_Your goal_
Output all the data exactly as it appears below.

Stored data entries
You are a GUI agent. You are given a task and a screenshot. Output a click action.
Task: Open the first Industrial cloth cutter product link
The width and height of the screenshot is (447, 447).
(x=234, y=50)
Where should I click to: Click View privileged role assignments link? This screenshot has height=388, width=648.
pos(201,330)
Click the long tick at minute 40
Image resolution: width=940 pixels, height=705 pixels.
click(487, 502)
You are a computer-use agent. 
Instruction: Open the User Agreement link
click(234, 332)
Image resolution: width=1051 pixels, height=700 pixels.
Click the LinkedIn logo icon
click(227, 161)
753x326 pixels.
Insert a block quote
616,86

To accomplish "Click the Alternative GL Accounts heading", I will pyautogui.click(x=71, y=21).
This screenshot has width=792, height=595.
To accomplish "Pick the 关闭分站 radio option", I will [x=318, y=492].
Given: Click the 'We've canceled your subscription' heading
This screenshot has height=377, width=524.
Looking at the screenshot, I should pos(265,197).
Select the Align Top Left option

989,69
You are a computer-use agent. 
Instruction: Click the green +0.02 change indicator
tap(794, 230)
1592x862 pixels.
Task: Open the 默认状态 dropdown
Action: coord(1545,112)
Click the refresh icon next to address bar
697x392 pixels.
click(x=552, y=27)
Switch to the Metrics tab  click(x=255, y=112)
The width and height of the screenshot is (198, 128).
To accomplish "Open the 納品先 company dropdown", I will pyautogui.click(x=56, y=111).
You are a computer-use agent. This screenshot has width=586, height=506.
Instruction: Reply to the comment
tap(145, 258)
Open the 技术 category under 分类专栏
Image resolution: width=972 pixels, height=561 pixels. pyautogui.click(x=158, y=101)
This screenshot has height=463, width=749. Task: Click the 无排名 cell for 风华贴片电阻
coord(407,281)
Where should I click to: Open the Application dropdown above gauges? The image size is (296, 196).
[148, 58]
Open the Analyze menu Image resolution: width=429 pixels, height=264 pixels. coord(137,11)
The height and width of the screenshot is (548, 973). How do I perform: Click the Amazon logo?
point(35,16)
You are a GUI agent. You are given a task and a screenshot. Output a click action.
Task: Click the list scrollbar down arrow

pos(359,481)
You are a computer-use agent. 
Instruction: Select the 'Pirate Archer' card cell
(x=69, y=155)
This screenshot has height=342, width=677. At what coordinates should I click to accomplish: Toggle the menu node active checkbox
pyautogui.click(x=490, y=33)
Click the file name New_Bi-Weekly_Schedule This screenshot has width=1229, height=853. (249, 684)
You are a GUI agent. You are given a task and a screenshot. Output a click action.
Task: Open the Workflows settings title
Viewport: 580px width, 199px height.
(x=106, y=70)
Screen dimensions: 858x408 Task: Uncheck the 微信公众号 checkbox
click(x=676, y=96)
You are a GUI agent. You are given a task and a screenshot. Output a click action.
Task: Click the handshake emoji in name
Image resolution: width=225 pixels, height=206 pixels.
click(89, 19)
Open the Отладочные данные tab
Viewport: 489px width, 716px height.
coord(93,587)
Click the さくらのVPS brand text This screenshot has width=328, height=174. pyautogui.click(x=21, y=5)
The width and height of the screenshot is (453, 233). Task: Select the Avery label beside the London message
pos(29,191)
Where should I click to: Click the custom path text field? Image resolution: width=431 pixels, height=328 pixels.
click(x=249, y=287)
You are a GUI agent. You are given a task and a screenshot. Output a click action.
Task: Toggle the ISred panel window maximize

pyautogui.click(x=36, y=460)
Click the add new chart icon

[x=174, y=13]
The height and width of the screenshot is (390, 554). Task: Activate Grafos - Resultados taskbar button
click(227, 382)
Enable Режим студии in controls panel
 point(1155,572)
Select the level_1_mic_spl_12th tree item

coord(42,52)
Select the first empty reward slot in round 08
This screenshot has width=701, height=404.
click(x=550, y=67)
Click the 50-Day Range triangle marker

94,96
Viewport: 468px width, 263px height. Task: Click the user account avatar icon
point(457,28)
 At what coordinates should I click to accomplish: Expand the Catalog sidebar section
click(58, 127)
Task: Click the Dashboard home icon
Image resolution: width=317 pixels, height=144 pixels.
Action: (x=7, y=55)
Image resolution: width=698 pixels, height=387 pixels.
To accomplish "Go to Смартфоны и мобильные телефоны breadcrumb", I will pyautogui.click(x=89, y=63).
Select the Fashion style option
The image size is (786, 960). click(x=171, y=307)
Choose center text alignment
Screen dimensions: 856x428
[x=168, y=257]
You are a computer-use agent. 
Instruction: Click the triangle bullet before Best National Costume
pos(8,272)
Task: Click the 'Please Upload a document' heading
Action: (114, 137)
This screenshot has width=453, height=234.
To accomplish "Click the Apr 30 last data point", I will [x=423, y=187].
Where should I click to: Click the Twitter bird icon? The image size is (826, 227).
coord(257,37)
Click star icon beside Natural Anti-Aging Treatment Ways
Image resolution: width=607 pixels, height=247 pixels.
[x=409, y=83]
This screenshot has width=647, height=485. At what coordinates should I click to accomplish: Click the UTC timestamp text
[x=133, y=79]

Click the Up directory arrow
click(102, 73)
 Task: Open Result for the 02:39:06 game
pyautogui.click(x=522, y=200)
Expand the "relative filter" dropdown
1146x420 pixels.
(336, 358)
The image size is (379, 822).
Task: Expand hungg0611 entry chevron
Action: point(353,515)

_Reply_
You are a GUI agent. You are given a task and a screenshot. Output a click action.
Task: Open the first Industrial cloth cutter product link
The width and height of the screenshot is (447, 447).
(x=234, y=50)
Where should I click to: Click View privileged role assignments link? This screenshot has height=388, width=648.
pos(201,330)
Click the long tick at minute 40
Image resolution: width=940 pixels, height=705 pixels.
click(487, 502)
You are a computer-use agent. 
Instruction: Open the User Agreement link
click(234, 332)
Image resolution: width=1051 pixels, height=700 pixels.
Click the LinkedIn logo icon
click(227, 161)
753x326 pixels.
Insert a block quote
616,86

To accomplish "Click the Alternative GL Accounts heading", I will pyautogui.click(x=71, y=21).
This screenshot has width=792, height=595.
To accomplish "Pick the 关闭分站 radio option", I will [x=318, y=492].
Given: Click the 'We've canceled your subscription' heading
This screenshot has height=377, width=524.
Looking at the screenshot, I should pos(265,197).
Select the Align Top Left option

989,69
You are a computer-use agent. 
Instruction: Click the green +0.02 change indicator
tap(794, 230)
1592x862 pixels.
Task: Open the 默认状态 dropdown
Action: coord(1545,112)
Click the refresh icon next to address bar
697x392 pixels.
click(x=552, y=27)
Switch to the Metrics tab  click(x=255, y=112)
The width and height of the screenshot is (198, 128).
To accomplish "Open the 納品先 company dropdown", I will pyautogui.click(x=56, y=111).
You are a computer-use agent. This screenshot has width=586, height=506.
Instruction: Reply to the comment
tap(145, 258)
Open the 技术 category under 分类专栏
Image resolution: width=972 pixels, height=561 pixels. pyautogui.click(x=158, y=101)
This screenshot has height=463, width=749. Task: Click the 无排名 cell for 风华贴片电阻
coord(407,281)
Where should I click to: Open the Application dropdown above gauges? The image size is (296, 196).
[148, 58]
Open the Analyze menu Image resolution: width=429 pixels, height=264 pixels. coord(137,11)
The height and width of the screenshot is (548, 973). How do I perform: Click the Amazon logo?
point(35,16)
You are a GUI agent. You are given a task and a screenshot. Output a click action.
Task: Click the list scrollbar down arrow

pos(359,481)
You are a computer-use agent. 
Instruction: Select the 'Pirate Archer' card cell
(x=69, y=155)
This screenshot has height=342, width=677. At what coordinates should I click to accomplish: Toggle the menu node active checkbox
pyautogui.click(x=490, y=33)
Click the file name New_Bi-Weekly_Schedule This screenshot has width=1229, height=853. (249, 684)
You are a GUI agent. You are given a task and a screenshot. Output a click action.
Task: Open the Workflows settings title
Viewport: 580px width, 199px height.
(x=106, y=70)
Screen dimensions: 858x408 Task: Uncheck the 微信公众号 checkbox
click(x=676, y=96)
You are a GUI agent. You are given a task and a screenshot. Output a click action.
Task: Click the handshake emoji in name
Image resolution: width=225 pixels, height=206 pixels.
click(89, 19)
Open the Отладочные данные tab
Viewport: 489px width, 716px height.
coord(93,587)
Click the さくらのVPS brand text This screenshot has width=328, height=174. pyautogui.click(x=21, y=5)
The width and height of the screenshot is (453, 233). Task: Select the Avery label beside the London message
pos(29,191)
Where should I click to: Click the custom path text field? Image resolution: width=431 pixels, height=328 pixels.
click(x=249, y=287)
You are a GUI agent. You are given a task and a screenshot. Output a click action.
Task: Toggle the ISred panel window maximize

pyautogui.click(x=36, y=460)
Click the add new chart icon

[x=174, y=13]
The height and width of the screenshot is (390, 554). Task: Activate Grafos - Resultados taskbar button
click(227, 382)
Enable Режим студии in controls panel
 point(1155,572)
Select the level_1_mic_spl_12th tree item

coord(42,52)
Select the first empty reward slot in round 08
This screenshot has width=701, height=404.
click(x=550, y=67)
Click the 50-Day Range triangle marker

94,96
Viewport: 468px width, 263px height. Task: Click the user account avatar icon
point(457,28)
 At what coordinates should I click to accomplish: Expand the Catalog sidebar section
click(58, 127)
Task: Click the Dashboard home icon
Image resolution: width=317 pixels, height=144 pixels.
Action: (x=7, y=55)
Image resolution: width=698 pixels, height=387 pixels.
To accomplish "Go to Смартфоны и мобильные телефоны breadcrumb", I will pyautogui.click(x=89, y=63).
Select the Fashion style option
The image size is (786, 960). click(x=171, y=307)
Choose center text alignment
Screen dimensions: 856x428
[x=168, y=257]
You are a computer-use agent. 
Instruction: Click the triangle bullet before Best National Costume
pos(8,272)
Task: Click the 'Please Upload a document' heading
Action: (114, 137)
This screenshot has width=453, height=234.
To accomplish "Click the Apr 30 last data point", I will [x=423, y=187].
Where should I click to: Click the Twitter bird icon? The image size is (826, 227).
coord(257,37)
Click star icon beside Natural Anti-Aging Treatment Ways
Image resolution: width=607 pixels, height=247 pixels.
[x=409, y=83]
This screenshot has width=647, height=485. At what coordinates should I click to accomplish: Click the UTC timestamp text
[x=133, y=79]

Click the Up directory arrow
click(102, 73)
 Task: Open Result for the 02:39:06 game
pyautogui.click(x=522, y=200)
Expand the "relative filter" dropdown
1146x420 pixels.
(336, 358)
The image size is (379, 822).
Task: Expand hungg0611 entry chevron
Action: point(353,515)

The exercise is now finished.